Michael responded to my email with an invitation to meet him and his group, and to tour their labs and see what they were doing. It was a casual interview of me, and me of them. Part of what makes a career in physics work is to find the right people to work with. Choosing the wrong research group can have years of consequences, and by my observations is a large contribution to what makes people quit the field (there are other factors, but this is certainly one of them). When you get invited to tour a group, pay close attention to the people. Do they seem professionally happy? That is, do they seem happy to be there? Especially watch the students – they are the proverbial canaries in the coalmine. If they are miserable, or seem professionally unhappy, then it’s likely the air of the group is poisoned. You are unlikely to escape the same fate. (Michael taught me this lesson)
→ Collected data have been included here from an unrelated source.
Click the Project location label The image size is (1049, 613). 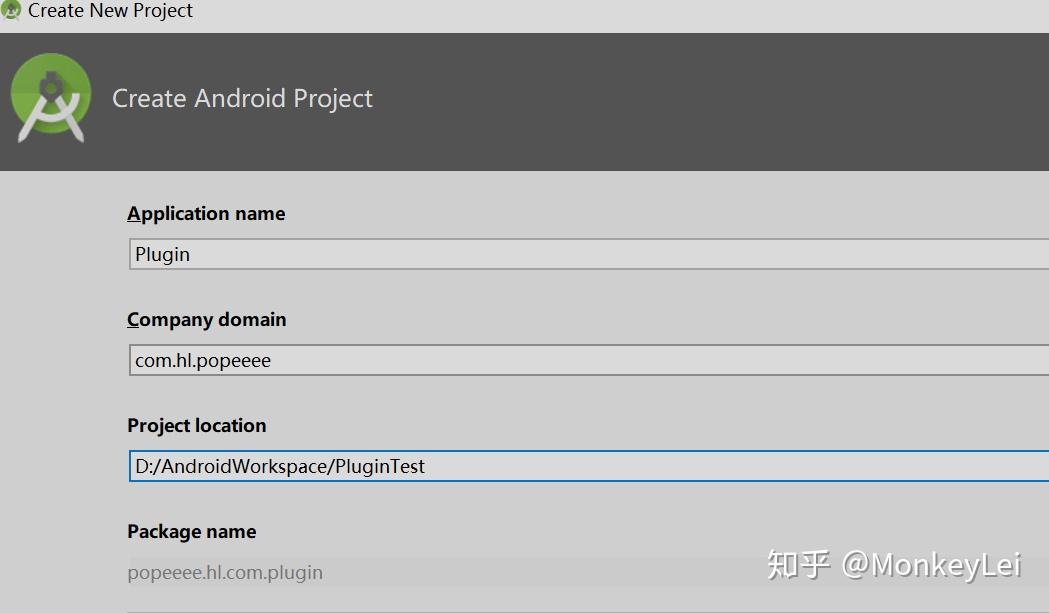[197, 425]
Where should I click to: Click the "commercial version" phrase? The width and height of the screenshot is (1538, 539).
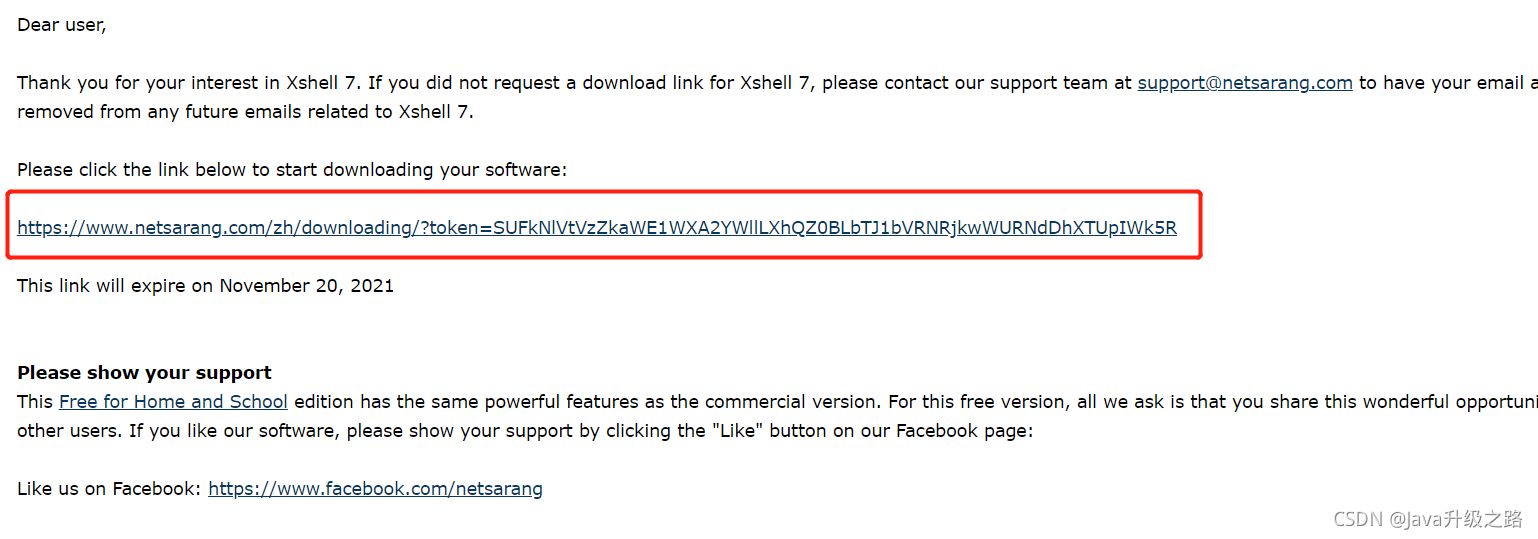[791, 402]
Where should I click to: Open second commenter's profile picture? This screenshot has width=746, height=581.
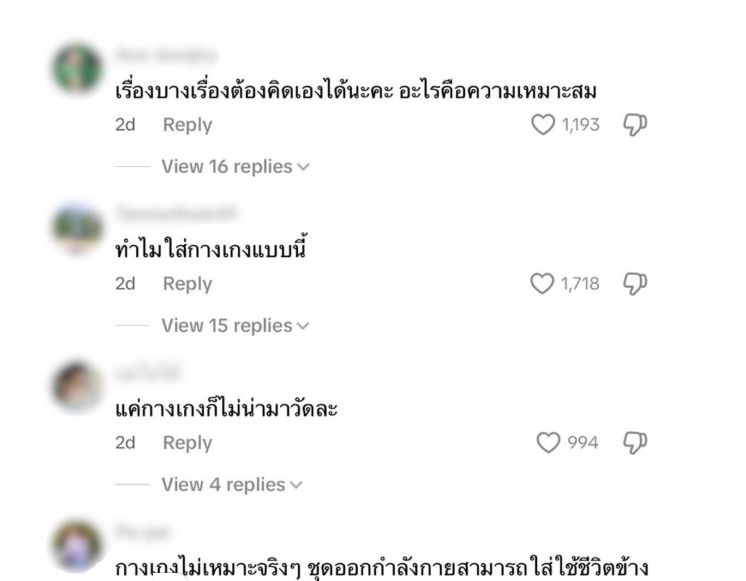coord(77,227)
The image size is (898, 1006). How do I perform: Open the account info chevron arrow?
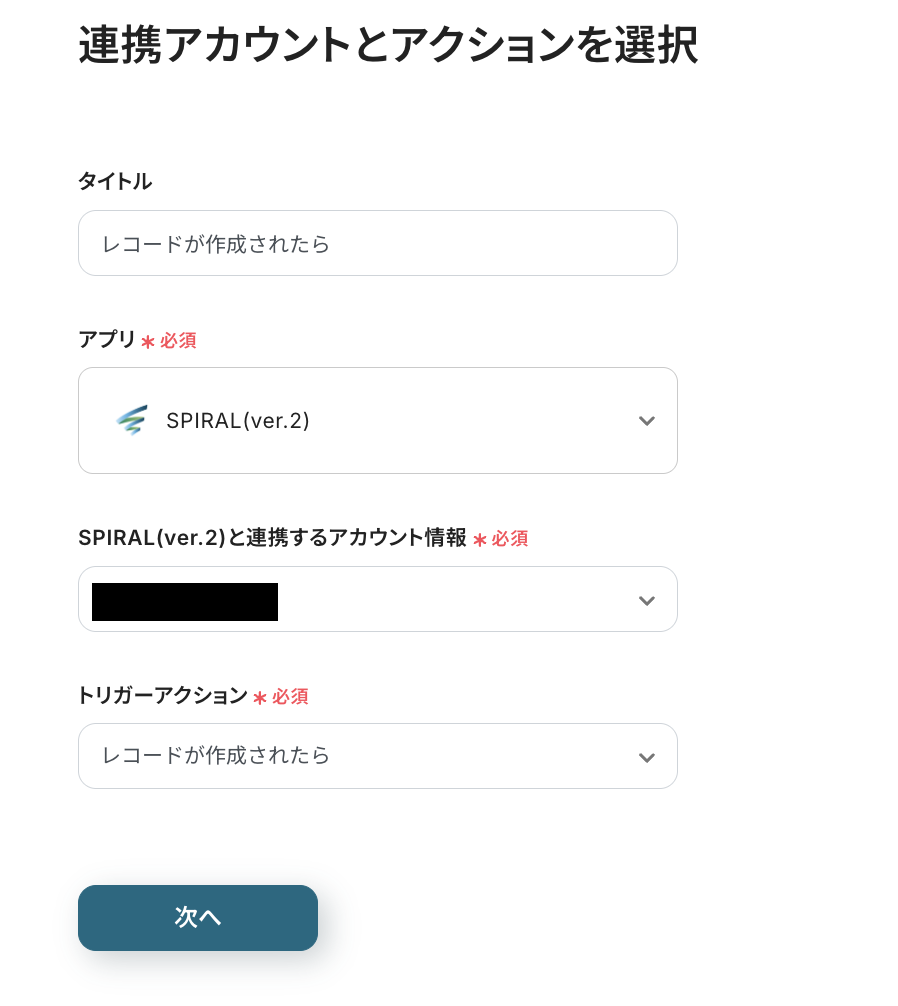coord(646,600)
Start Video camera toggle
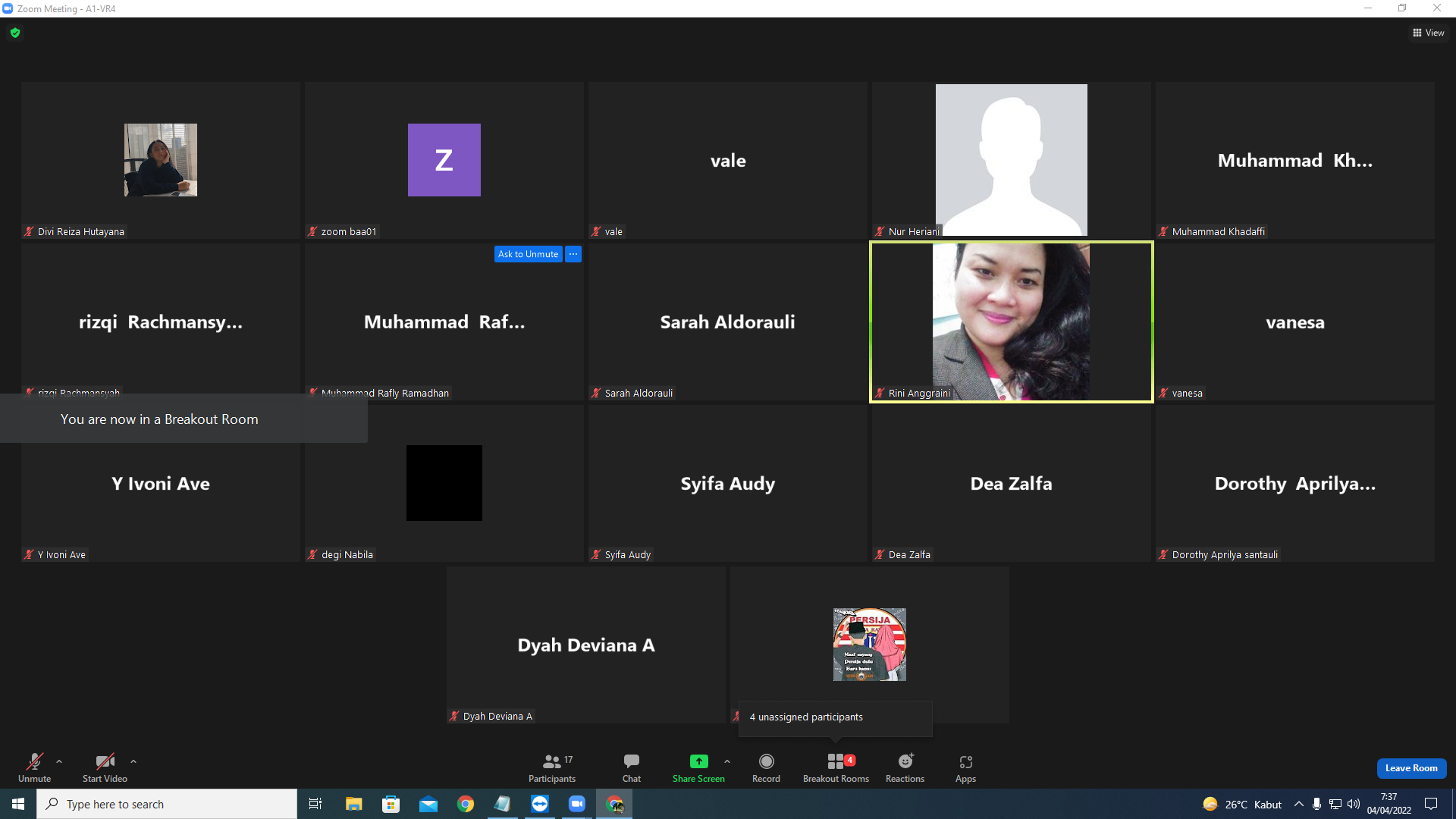 click(x=105, y=767)
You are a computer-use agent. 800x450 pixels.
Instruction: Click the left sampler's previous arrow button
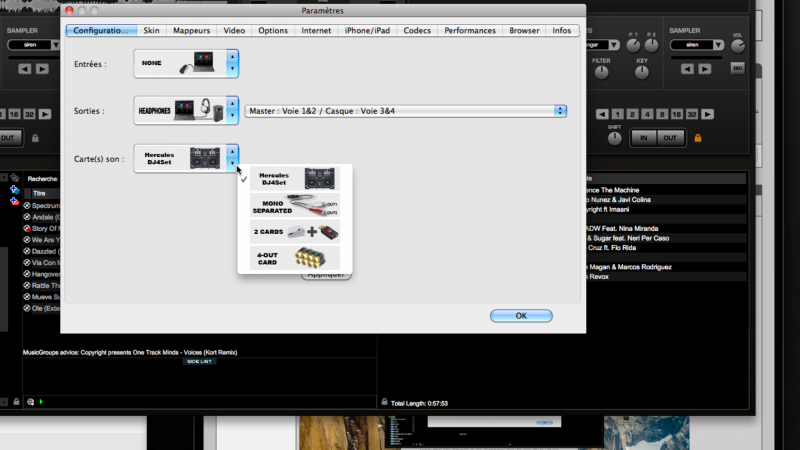(x=25, y=68)
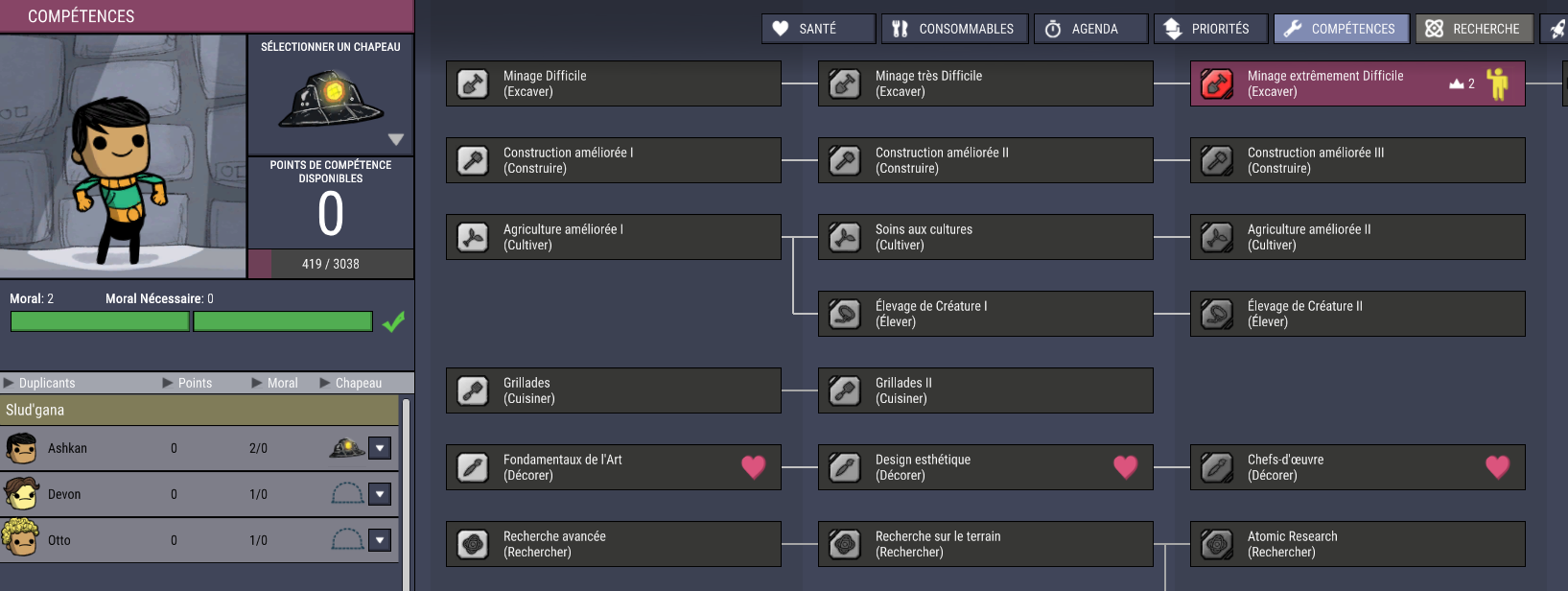Click the Agriculture améliorée I sprout icon

point(473,238)
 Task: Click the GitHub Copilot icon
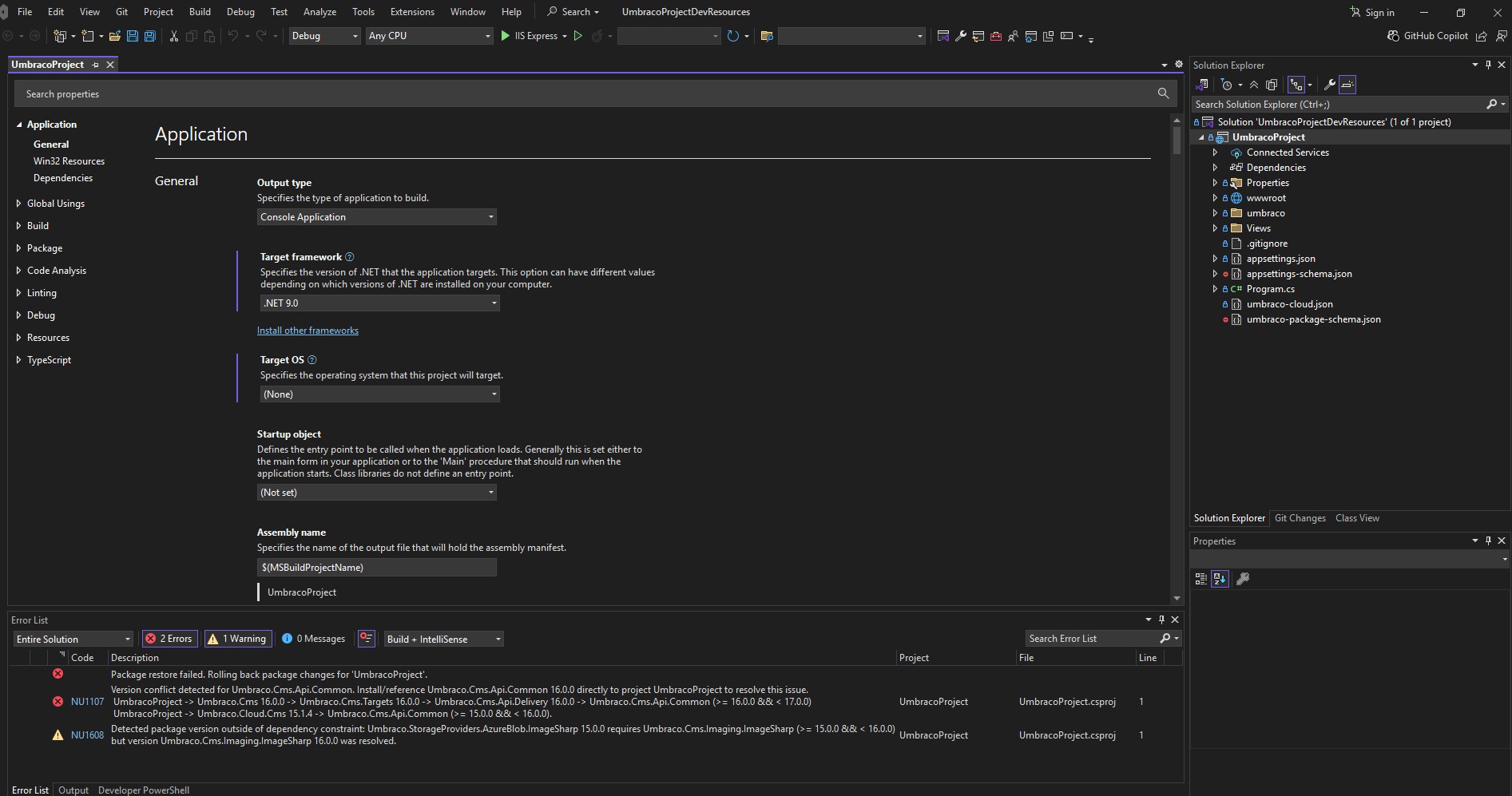click(x=1393, y=36)
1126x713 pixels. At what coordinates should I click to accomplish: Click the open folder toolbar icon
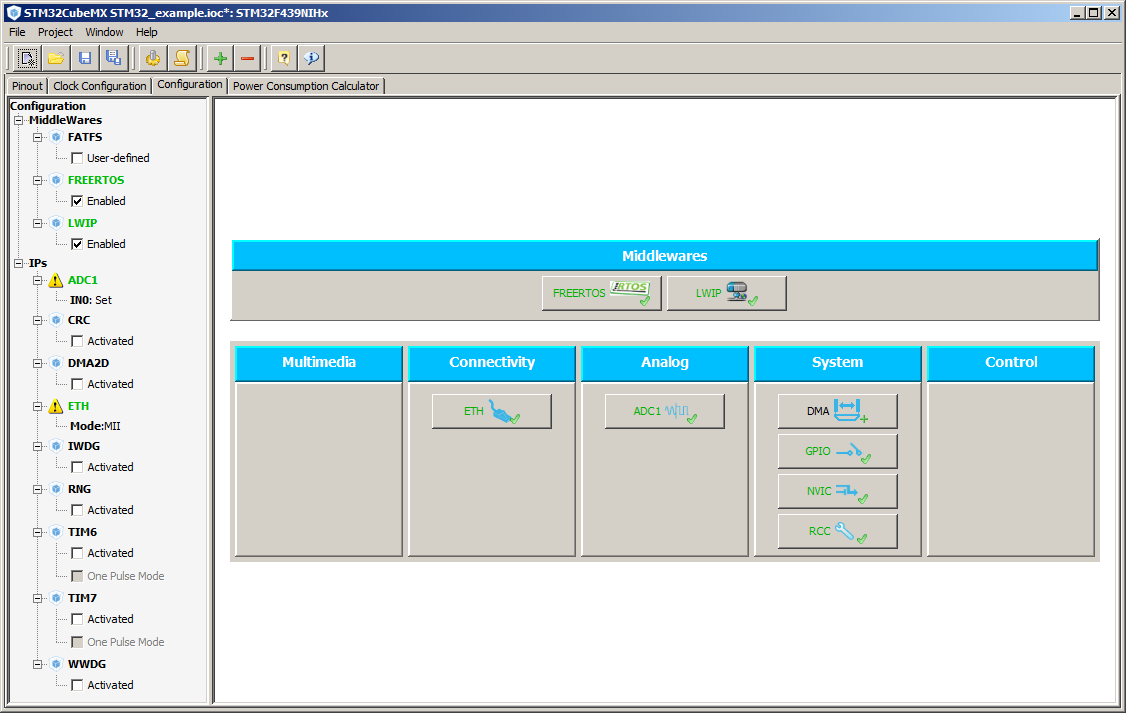[x=56, y=58]
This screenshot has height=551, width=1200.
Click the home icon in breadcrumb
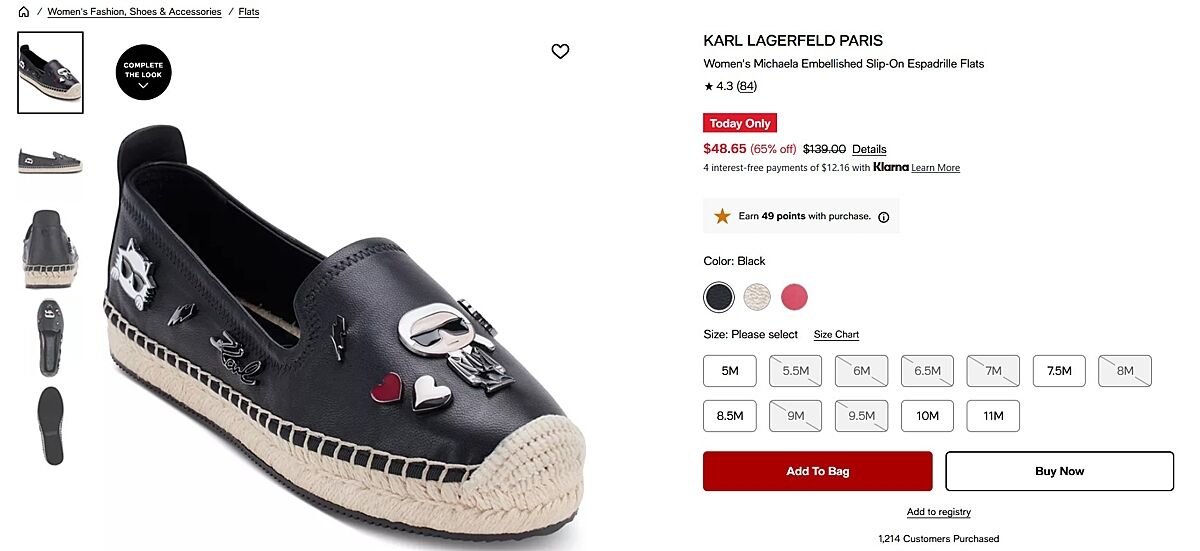click(x=24, y=12)
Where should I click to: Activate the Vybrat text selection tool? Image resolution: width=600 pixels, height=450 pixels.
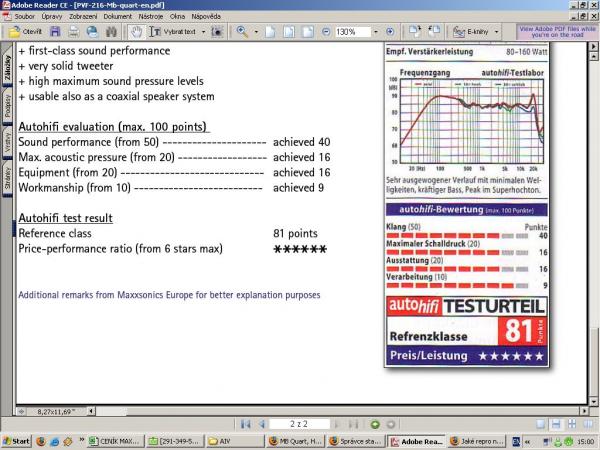pyautogui.click(x=177, y=31)
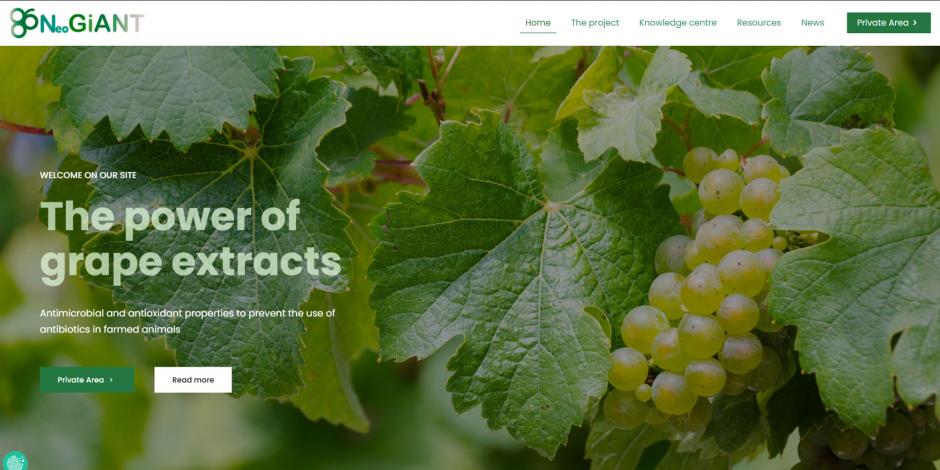The width and height of the screenshot is (940, 470).
Task: Click the NeoGiANT logo
Action: click(x=77, y=23)
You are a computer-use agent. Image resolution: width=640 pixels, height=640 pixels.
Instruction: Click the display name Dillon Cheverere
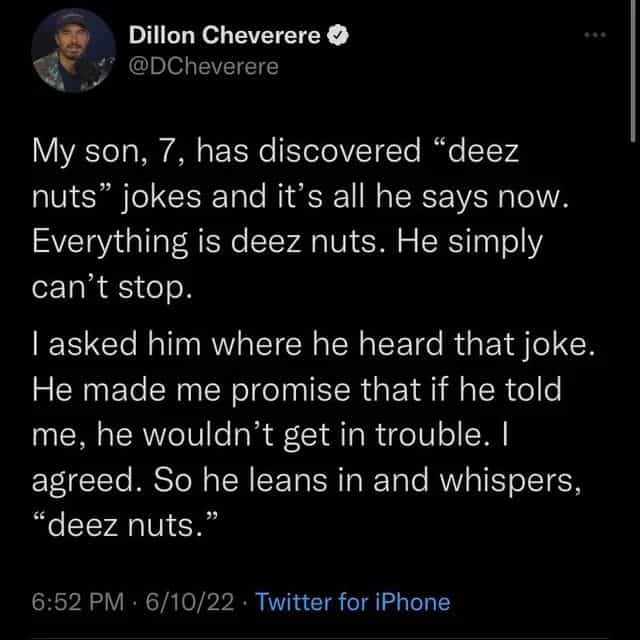[x=226, y=36]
So Michael brought me to Gibbs Laboratory, a “temporary” building (it had been up for many decades by the time I went to Yale) on the east side of Science Hill, and showed me around. He introduced me to a research scientist named Henry, an engineer named Thurston, and a graduate student (also) named Stephen.
In one memorable moment from the trip, memorable mostly for how blindingly ignorant I was, Michael was walking me down the hall from the offices to the labs. He was trying to explain to me what it was his group did for physics research (although he would have me primarily working on electronics and hardware tasks). At one point, he said something like, “So, basically, what it is we do here is ‘B-Physics’.”
I didn’t know what “B-Physics” was. It was jargon, and I couldn’t have known it referred to the study of matter made from bottom quarks, or “b-quarks”. Michael didn’t know there was a divide there between his knowledge and mine. For me, the only context in which I had ever heard such terminology used was in reference to movie quality, as in “This is a B-movie.” I recall thinking to myself, “Why would he tell me this? If he’s doing second-rate physics, why would be admit that?”
At the time, I kept quiet and nodded. It was only later that I learned what it was Michael was talking about. Nonetheless, I started my work with his group that summer. I learned from Michael that my interests in electronics and computer programming had real uses in physics experiments. This was my entree into the actual world of physics. I began to find my confidence, and though my grades in my academic courses would continue to be middling for an aspiring physics major, I found my excitement and my interest again. I found a way that I could become a particle physicist, which was really all I wanted. Michael gave me a chance, and I took it.
This was my beginning as a “B-Physicist.” In an ongoing series of articles in this blog, I want to use vignettes like this, combined with what we have learned from decades of physics experiments, to begin to explore the world of the bottom quark. When was it discovered? Why was it important that it was found? What are its properties? What is its place in the cosmos? What hopes have been pinned on (and dashed by) this tiny subatomic building block of matter? Why is the bottom quark still teaching us about the cosmos, almost 42 years after its discovery? And, what has the bottom quark taught me about myself?
I’ll explore these ideas in future writings. I hope they will serve others, while at the same time serving me in helping to understand some of the choices I have made in my life, and the consequences of those choices.